Pressures on Tibetans in Nepal increased after Kathmandu tightened border controls and increased internal security checkpoints. These measures came after the Nepalese government declared a state of emergency in November 2001 in response to the Maoist insurgency that began in 1996 and the 1999 hijacking of an Indian Airlines flight from Kathmandu to New Delhi. Maoist rebels reportedly have extorted money from and otherwise harassed some Tibetan shop owners in Kathmandu.
BACKGROUND
As of mid-March 2002, Nepalese jails held 11 Tibetans, who are serving ten-year prison terms for lacking proper travel or residency documents, according to the London-based Tibet Information Network (TIN). Nineteen other Tibetans spent four months in jail after being arrested by Nepalese authorities at the Indian border in late 2000 as they tried to make their way back to China, TIN reported, but they were released after benefactors paid their fines (15 Feb 2002).
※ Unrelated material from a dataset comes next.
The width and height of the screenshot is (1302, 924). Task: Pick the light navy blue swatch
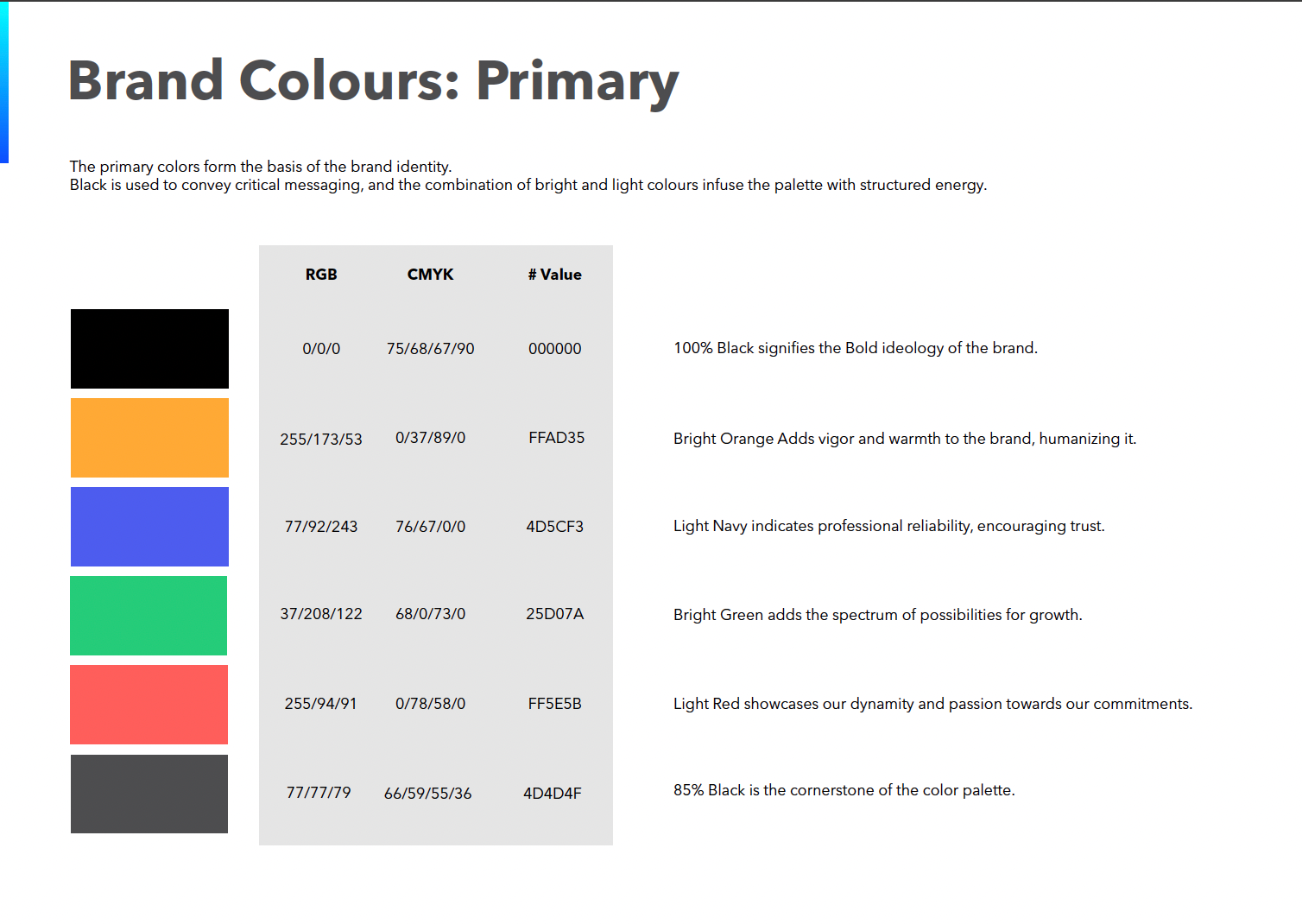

Those arrested heading back to China were among the unknown number of Tibetans who travel from China to India each year to study, see family, or hear teachings by the Dalai Lama, the exiled Tibetan spiritual leader. These Tibetans returning to Tibet, as well as those who have lived in Nepal for only a few years, face the greatest risks of arrest, according to the president of the Washington-based International Campaign for Tibet (ICT) (ICT 21 Mar 2002).
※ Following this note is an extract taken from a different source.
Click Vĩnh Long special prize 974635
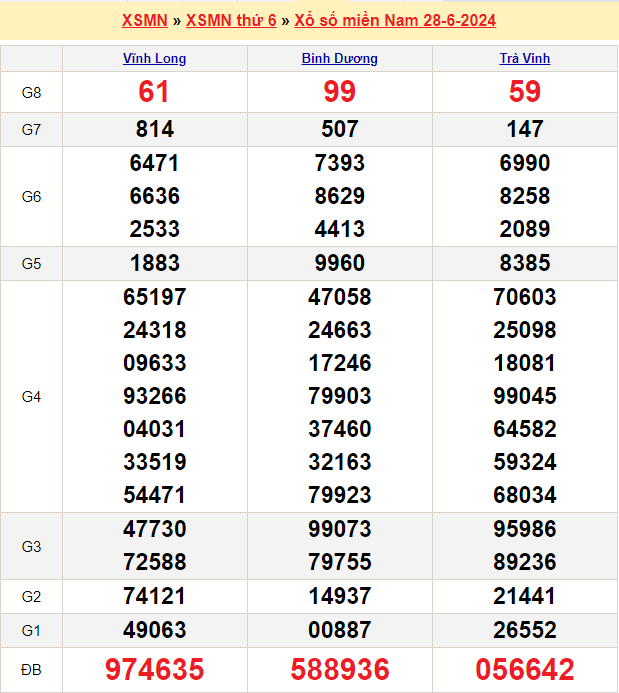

Observers say, however, that beyond identifying high-risk categories of Tibetans it is hard to discern patterns in the arrests. "When you ask, 'Why?' you don't find any good answers," the director of the Tibet Information Network (TIN) said in a telephone interview from London (TIN 21 Mar 2002). Most Tibetans avoid being arrested by establishing good relationships with local police, getting official Nepalese papers, or simply being lucky, the director said (TIN 21 Mar 2002). Tibetans with papers generally have "no troubles," the director added, except if police doubt that the papers are legitimate (TIN 21 Mar 2002).
The TIN director said that, in the end, "[t]here is room for police or judges to decide who to punish or not to punish" (TIN 21 Mar 2002). He added that there is little evidence of Tibetans being jailed by Nepalese authorities for expressing anti-China views (TIN 21 Mar 2002).
In contrast to newer arrivals, some Tibetans have lived in Nepal for 20 or more years, according to the president of ICT (ICT 21 Mar 2002). Many have prospered by owning carpet factories or other businesses. Their money most likely has helped them avoid being arrested or harassed by officials (ICT 21 Mar 2002).
Sources in Kathmandu, meanwhile, say that Nepalese authorities recently have stepped up random checks of Tibetans for documents, particularly in the Boudhanath area of the capital, according to TIN (TIN 15 Feb 2002).
The increased checks and the arrests in the past two years appear to be related to Nepal's acute security problems. Nepalese officials tightened border controls in the wake of the hijacking of an Indian Airlines flight from Kathmandu to New Delhi in late 1999. Previously, citizens of Nepal and India could freely cross the border between the two countries under the 1950 Indo-Nepalese Border Treaty Act. TIN noted that the January 2000 escape to India of one of Tibetan Buddhism's top spiritual figures, Ugyen Trinley Dorje, the seventeenth Karmapa, may have led China to pressure Nepal to increase border surveillance (TIN 15 Feb 2002).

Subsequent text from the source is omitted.